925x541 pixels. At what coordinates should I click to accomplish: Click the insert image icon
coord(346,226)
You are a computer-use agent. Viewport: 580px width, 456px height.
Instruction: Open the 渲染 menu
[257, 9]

####

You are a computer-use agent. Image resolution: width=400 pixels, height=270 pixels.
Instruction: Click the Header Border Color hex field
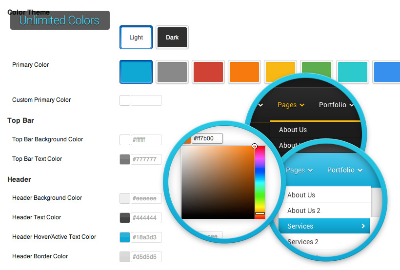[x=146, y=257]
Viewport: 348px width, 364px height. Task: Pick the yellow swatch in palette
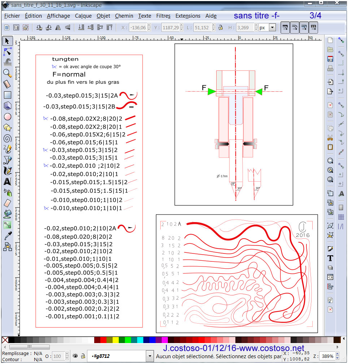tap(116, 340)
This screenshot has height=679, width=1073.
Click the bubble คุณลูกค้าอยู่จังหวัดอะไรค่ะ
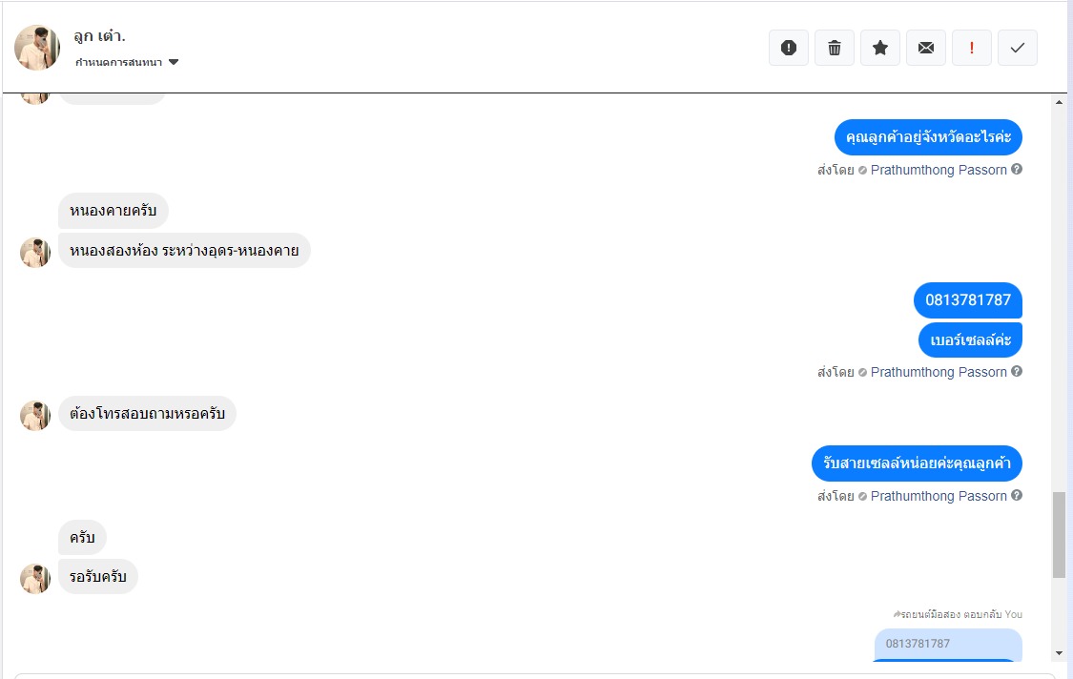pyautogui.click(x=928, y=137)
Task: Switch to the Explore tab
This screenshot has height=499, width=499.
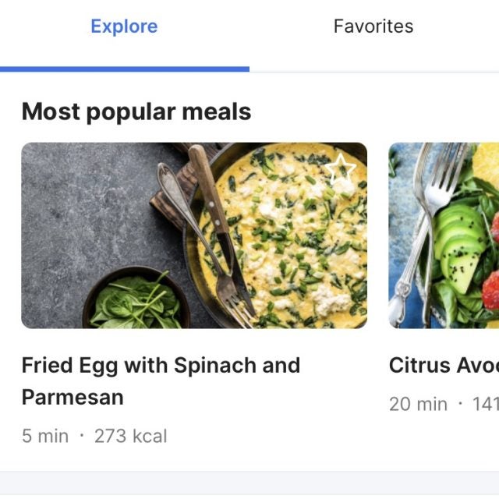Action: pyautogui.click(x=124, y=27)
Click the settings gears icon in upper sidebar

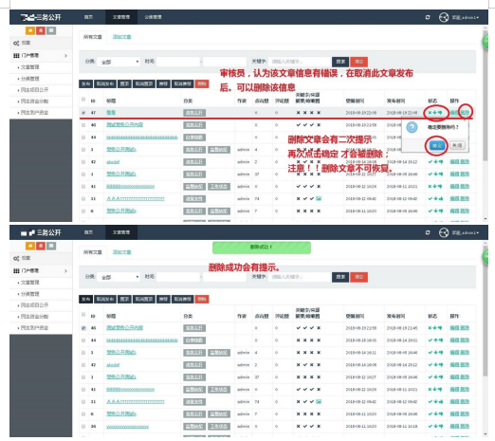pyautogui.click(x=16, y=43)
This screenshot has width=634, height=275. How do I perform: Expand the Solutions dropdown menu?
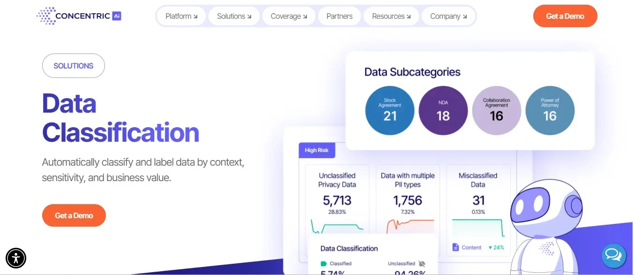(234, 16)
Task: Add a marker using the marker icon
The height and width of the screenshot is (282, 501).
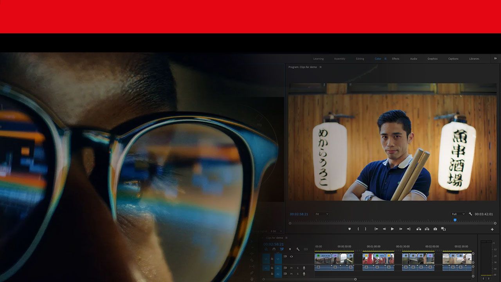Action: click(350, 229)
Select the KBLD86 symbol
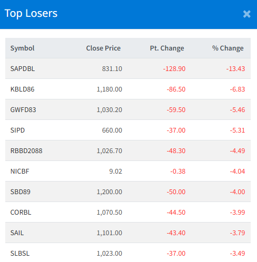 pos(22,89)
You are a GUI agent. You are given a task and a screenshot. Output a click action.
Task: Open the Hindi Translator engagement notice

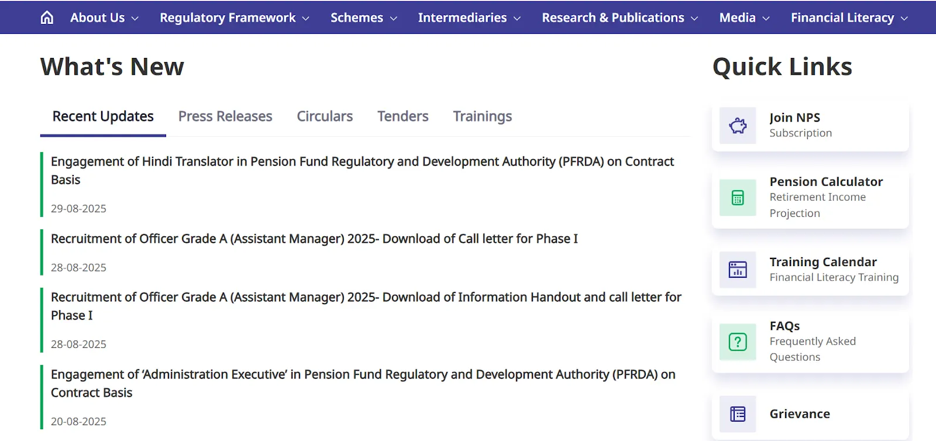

####

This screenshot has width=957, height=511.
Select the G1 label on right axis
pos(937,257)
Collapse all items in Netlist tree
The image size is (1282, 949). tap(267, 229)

####

*Problem requirements*. In the data above, which lines have "computer"? Report each of them.

*Your solution*.
You are a computer-use agent. Viewport: 580px width, 456px height.
You are a computer-use agent. Image resolution: width=400 pixels, height=270 pixels.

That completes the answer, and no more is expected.